Schreibratgeber gibt es viele. Für beinahe jede Textform existiert mindestens ein schlauer Ratgeber, der im Titel mit vollmundigen Versprechungen lockt. Bücher wie „Wie man einen verdammt guten Roman schreibt“, „Wort für Wort oder Die Kunst, ein gutes Buch zu schreiben“ oder „20 Masterplots. Woraus Geschichten gemacht werden“ behaupten, dass der Erfolg lediglich von einer Frage des „Wie?“ abhänge, dass lediglich ein bestimmtes Instrumentarium erschlossen werden müsse, um es zur Meisterschaft zu bringen. Was diese Titel verschweigen, ist, dass schöpferische Kreativität sich nicht im Wissen über Techniken erschöpft und leider nicht mit einem Handbuch erlernbar ist. Doch noch etwas anderes ist an solchen Lehrbüchern problematisch: Sie suggerieren, dass es den einen, richtigen Weg gebe und dass ihr Verfasser ihn nicht nur kenne, sondern auch vermitteln könne. Das Praktische daran: Je größer das Versprechen, umso weniger lässt sich der Autor wirklich in die Verantwortung nehmen.

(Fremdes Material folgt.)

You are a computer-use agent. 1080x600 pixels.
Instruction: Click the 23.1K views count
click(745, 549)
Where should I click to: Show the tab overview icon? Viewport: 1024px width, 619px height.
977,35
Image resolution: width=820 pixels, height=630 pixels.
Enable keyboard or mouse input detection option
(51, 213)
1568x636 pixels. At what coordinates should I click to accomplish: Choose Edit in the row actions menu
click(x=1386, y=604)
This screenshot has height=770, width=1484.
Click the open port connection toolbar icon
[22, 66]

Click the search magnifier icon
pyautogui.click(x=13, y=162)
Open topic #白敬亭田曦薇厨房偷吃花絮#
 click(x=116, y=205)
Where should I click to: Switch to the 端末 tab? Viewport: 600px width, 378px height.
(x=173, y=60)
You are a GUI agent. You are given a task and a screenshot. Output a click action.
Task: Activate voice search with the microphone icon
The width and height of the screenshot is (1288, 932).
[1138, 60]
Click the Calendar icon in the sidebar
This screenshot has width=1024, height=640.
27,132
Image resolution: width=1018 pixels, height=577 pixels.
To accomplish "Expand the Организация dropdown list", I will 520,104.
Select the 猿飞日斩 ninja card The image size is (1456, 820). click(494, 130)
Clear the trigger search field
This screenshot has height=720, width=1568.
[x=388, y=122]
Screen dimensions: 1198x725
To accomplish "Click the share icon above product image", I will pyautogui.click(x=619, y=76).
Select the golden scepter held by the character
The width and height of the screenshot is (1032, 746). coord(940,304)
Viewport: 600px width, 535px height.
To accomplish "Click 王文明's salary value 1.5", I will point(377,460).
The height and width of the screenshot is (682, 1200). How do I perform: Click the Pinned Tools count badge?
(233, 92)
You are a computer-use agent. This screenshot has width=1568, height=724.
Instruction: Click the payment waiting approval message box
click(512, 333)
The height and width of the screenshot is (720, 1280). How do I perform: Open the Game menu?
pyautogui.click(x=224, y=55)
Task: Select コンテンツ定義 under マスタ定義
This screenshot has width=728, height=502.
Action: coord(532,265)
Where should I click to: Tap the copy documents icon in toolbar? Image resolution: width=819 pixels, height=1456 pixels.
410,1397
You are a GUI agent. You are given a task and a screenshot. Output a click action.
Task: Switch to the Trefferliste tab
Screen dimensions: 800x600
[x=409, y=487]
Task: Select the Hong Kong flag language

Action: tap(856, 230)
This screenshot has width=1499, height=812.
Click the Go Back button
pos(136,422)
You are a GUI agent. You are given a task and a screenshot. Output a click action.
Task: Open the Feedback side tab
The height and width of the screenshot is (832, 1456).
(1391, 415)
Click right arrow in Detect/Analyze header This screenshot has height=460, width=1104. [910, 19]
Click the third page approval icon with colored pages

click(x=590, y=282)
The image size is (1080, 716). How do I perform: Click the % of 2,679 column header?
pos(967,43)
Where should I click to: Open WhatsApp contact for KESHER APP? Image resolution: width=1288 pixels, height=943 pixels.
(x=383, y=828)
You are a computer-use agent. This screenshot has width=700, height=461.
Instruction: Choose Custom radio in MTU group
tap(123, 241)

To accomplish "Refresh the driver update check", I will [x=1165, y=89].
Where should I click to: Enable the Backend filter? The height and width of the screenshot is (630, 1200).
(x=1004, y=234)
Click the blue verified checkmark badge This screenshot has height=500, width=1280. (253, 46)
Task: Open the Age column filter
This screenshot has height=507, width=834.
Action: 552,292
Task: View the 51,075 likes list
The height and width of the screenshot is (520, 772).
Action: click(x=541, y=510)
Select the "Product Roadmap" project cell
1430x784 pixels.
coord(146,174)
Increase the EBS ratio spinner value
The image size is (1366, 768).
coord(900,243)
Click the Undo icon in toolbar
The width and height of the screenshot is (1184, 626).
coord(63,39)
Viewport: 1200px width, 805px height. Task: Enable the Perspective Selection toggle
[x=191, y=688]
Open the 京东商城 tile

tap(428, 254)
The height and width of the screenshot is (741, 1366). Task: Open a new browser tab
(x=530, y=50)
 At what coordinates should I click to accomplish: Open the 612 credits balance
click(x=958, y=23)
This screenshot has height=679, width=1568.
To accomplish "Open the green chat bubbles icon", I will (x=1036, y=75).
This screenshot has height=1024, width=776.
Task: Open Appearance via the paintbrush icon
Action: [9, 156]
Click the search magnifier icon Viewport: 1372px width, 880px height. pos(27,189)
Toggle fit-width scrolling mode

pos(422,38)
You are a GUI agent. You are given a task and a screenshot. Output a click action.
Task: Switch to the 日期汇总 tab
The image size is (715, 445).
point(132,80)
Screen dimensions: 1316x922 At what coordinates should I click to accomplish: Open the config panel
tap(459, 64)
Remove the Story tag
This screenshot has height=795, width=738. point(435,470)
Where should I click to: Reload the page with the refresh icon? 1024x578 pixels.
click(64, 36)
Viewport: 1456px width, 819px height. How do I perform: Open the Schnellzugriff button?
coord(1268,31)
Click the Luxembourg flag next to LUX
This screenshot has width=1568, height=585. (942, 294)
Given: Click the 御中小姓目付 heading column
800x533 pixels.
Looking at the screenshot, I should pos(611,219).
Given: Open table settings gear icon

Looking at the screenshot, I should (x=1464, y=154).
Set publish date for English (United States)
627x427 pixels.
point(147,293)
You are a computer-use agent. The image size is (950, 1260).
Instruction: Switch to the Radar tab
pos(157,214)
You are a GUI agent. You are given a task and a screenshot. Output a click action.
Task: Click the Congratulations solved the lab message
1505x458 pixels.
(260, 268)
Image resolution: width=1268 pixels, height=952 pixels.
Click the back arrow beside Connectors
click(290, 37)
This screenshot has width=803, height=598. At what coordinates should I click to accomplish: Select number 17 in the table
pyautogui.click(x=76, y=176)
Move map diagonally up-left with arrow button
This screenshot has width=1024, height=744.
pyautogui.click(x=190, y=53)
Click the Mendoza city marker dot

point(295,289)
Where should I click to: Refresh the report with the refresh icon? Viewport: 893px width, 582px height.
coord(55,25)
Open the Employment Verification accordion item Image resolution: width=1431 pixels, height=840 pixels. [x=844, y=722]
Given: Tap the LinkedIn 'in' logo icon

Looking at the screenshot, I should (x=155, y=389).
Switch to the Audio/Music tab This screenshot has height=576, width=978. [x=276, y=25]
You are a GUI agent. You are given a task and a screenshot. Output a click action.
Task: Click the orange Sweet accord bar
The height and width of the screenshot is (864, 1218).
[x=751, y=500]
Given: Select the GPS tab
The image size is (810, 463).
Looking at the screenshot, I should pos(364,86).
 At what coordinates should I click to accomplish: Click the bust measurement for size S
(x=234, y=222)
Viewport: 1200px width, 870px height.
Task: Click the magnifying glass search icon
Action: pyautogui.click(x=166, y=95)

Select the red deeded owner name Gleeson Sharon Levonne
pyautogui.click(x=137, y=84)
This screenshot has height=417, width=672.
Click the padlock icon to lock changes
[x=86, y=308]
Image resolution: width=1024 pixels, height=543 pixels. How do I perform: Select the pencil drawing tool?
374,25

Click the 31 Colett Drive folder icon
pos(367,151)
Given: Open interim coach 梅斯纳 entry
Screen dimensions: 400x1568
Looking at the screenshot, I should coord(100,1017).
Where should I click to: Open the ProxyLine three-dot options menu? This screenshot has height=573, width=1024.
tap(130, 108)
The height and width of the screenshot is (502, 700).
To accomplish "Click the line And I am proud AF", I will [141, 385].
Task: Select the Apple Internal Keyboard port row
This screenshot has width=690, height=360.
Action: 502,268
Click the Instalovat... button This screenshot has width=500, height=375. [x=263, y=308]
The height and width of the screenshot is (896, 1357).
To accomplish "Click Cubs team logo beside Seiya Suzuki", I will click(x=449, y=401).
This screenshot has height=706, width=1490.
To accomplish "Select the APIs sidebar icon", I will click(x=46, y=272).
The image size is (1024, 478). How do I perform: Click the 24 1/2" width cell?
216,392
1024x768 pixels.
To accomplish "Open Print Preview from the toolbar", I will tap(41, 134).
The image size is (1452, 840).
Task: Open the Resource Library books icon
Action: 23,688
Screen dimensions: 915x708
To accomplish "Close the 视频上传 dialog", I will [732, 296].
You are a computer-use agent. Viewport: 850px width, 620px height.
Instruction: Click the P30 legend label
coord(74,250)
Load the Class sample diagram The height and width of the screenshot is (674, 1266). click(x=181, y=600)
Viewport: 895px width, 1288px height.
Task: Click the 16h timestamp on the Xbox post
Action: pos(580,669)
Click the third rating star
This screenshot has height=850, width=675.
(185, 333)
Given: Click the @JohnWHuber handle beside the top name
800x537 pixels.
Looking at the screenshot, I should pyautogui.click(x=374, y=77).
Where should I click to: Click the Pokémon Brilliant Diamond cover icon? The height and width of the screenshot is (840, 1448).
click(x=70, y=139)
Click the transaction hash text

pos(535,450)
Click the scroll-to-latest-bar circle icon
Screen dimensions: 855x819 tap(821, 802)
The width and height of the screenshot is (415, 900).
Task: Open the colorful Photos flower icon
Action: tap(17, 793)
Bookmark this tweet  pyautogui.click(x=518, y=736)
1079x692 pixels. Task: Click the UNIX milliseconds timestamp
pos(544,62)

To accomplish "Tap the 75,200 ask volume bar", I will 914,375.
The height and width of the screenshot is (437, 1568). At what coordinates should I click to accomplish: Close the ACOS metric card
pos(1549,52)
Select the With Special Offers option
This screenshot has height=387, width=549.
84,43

Wer würde schon ernsthaft erwarten, nach der Lektüre eines Ratgebers tatsächlich einen Meilenstein der Weltliteratur zu Papier zu bringen?
Mit Stephan Porombkas „Kritiken schreiben“ buhlt nun ein Schreibratgeber um die Gunst potenzieller Kritiker, Feuilletonisten und Essayisten. Da die Kulturkritik immer mehr zum reinen Marketinginstrument verkommt, das im Dienste der Industrie Kaufempfehlungen ausspricht und sich in diesem Gestus erschöpft, scheint die Versuchung groß, ein reines Phrasenbuch vorzulegen und die gelungene Kritik auf das Herunterbeten gängiger Formeln zu reduzieren. Umso erstaunlicher, dass Porombka sich von diesem Ansatz weit distanziert. Er versteht den Kritiker als „Navigator […] der das Netzwerk von Zusammenhängen kennt, in denen der jeweilige [betrachtete; Anm. des Verf.] Gegenstand als bedeutungsgeladenes kulturelles Artefakt erscheint“. Ein hehrer Ansatz, der weit mehr erfordert als nur die Beherrschung einer bestimmten Technik. Nach Porombka ist das Schreiben einer guten Kritik nämlich zuerst von einer bestimmten Geisteshaltung und erst im zweiten Schritt von formaler Könnerschaft abhängig. Der Kritiker muss neugierig sein, sich buchstäblich für alles interessieren und seine Beobachtungen stets aufs Neue sinnstiftend kombinieren, um erkennen zu können, welche kulturellen Phänomene sich in dem zu kritisierenden Gegenstand spiegeln.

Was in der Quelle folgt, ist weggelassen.